**YOUR INSTRUCTIONS:**
Reproduce verbatim the rows from the line containing "Identify the location" through the line containing "at that location.", both included, and leave out the pictures.

::: INFORMATION SHOWN

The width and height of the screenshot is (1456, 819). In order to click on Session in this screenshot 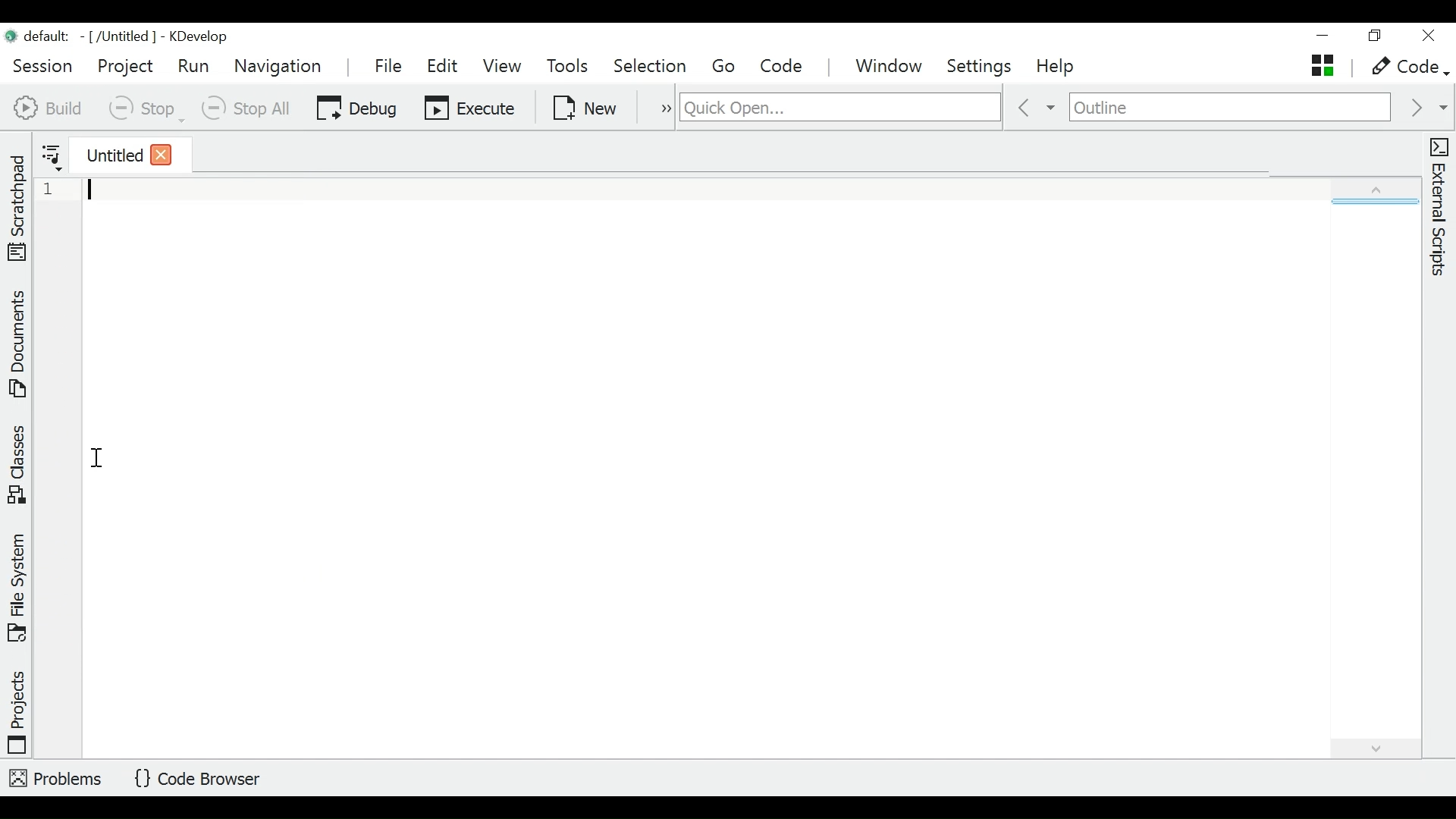, I will do `click(45, 66)`.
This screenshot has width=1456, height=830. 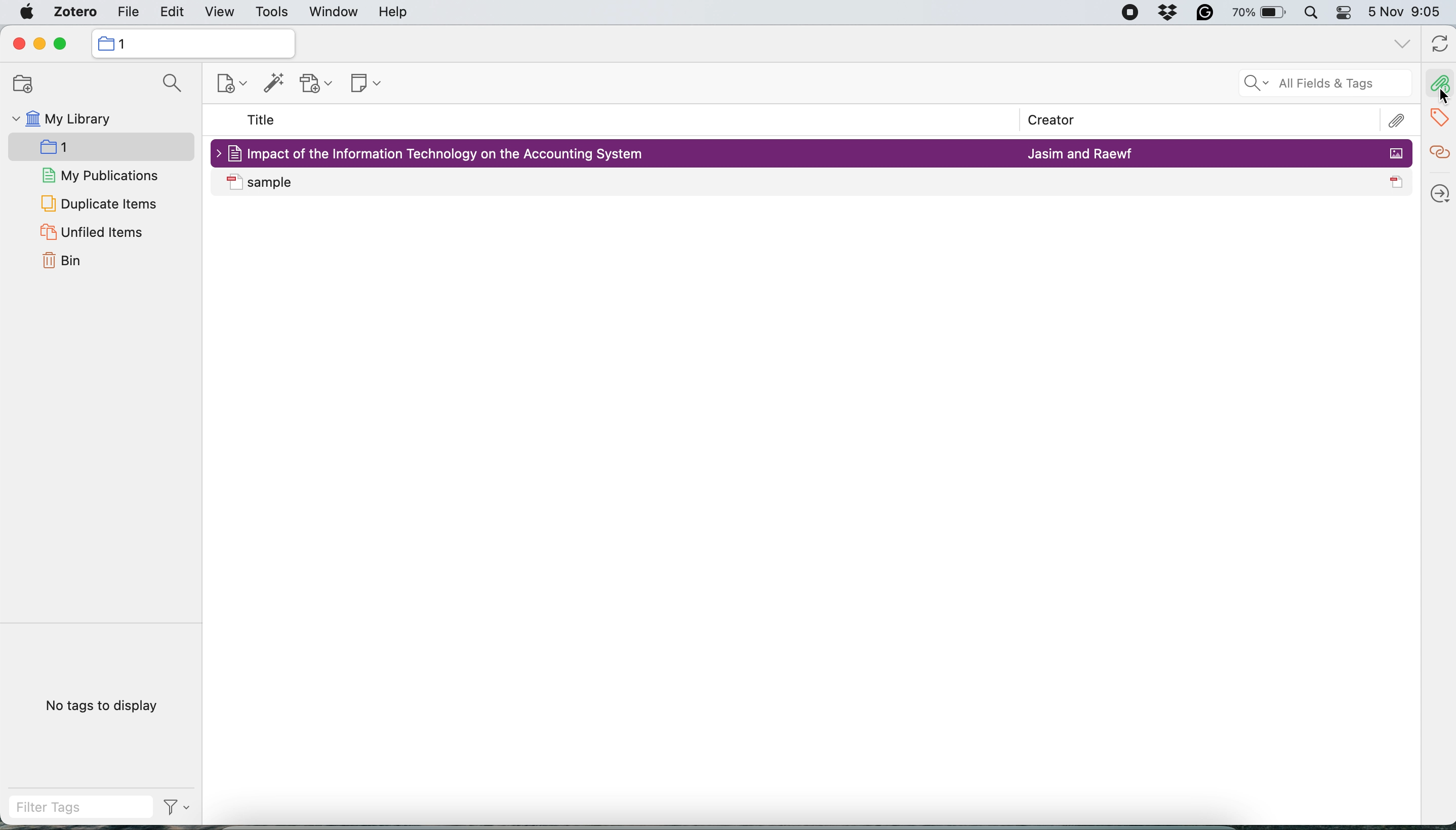 I want to click on help, so click(x=393, y=12).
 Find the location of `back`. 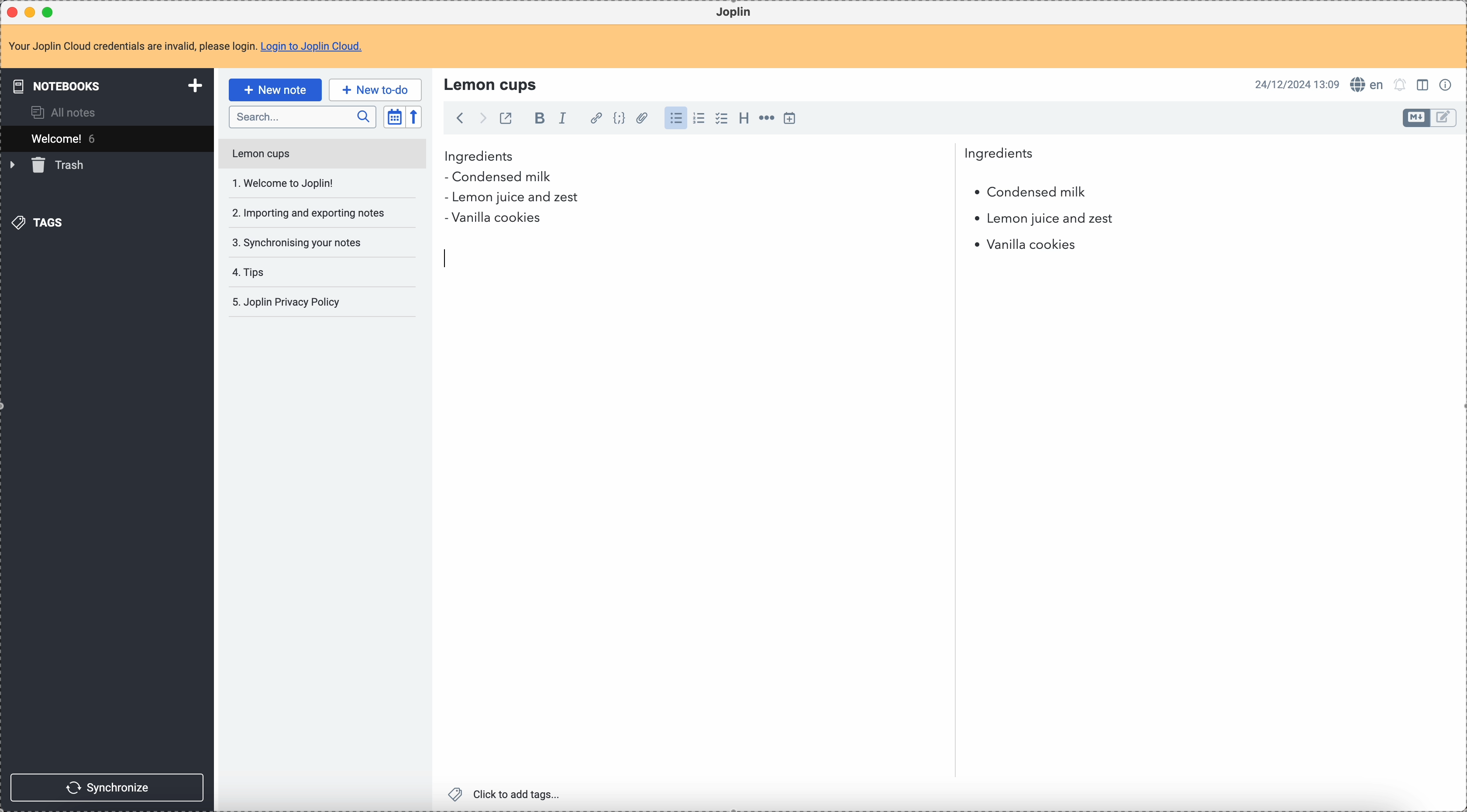

back is located at coordinates (459, 118).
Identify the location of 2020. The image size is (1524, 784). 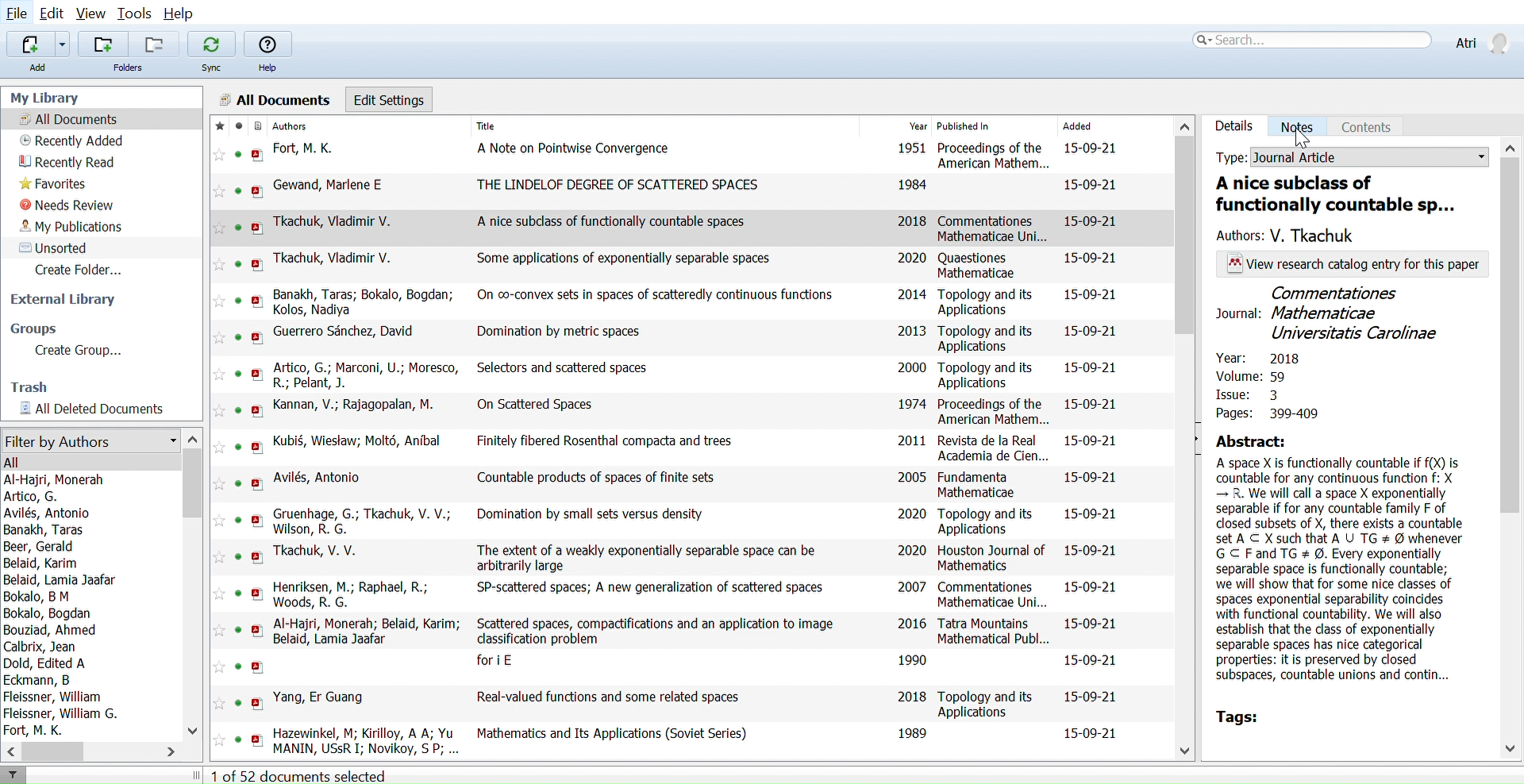
(911, 514).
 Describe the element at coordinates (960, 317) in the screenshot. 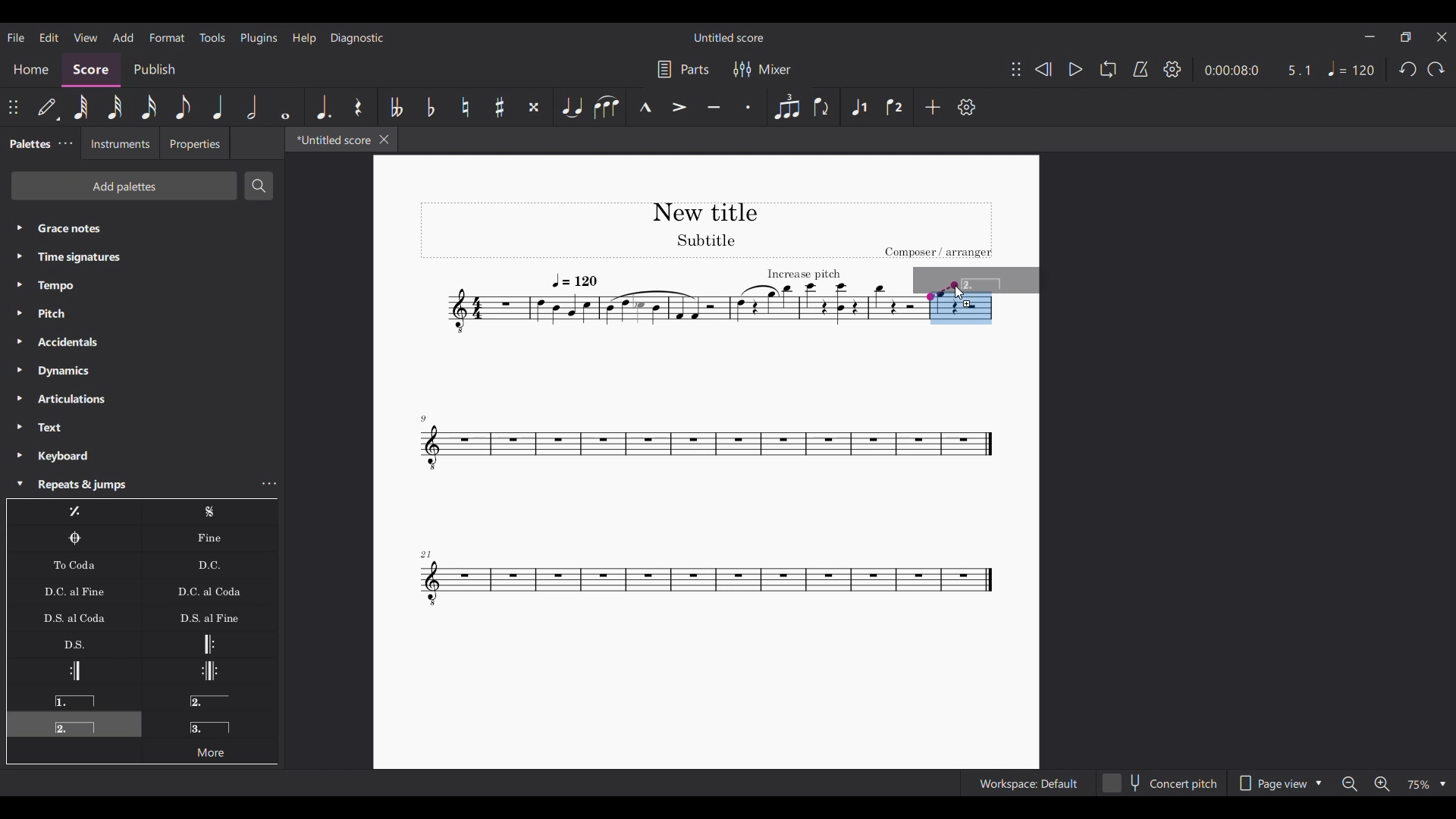

I see `Selected area highlighted` at that location.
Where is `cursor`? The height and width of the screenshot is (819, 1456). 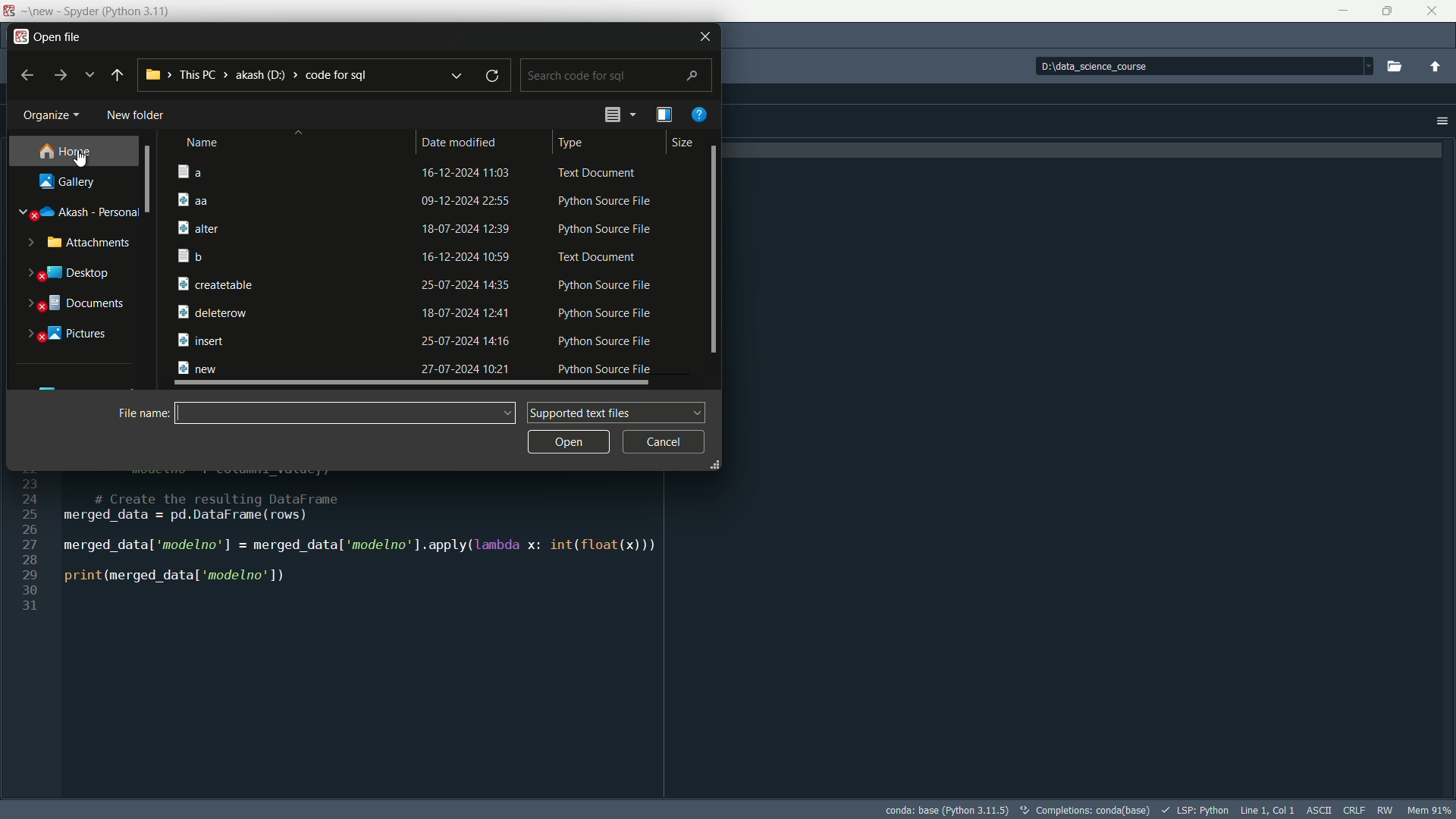 cursor is located at coordinates (81, 158).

::::::

**THE RESPONSE:**
Identify the location of 2020. The image size is (1524, 784). 
(911, 514).
 Describe the element at coordinates (960, 317) in the screenshot. 

I see `Selected area highlighted` at that location.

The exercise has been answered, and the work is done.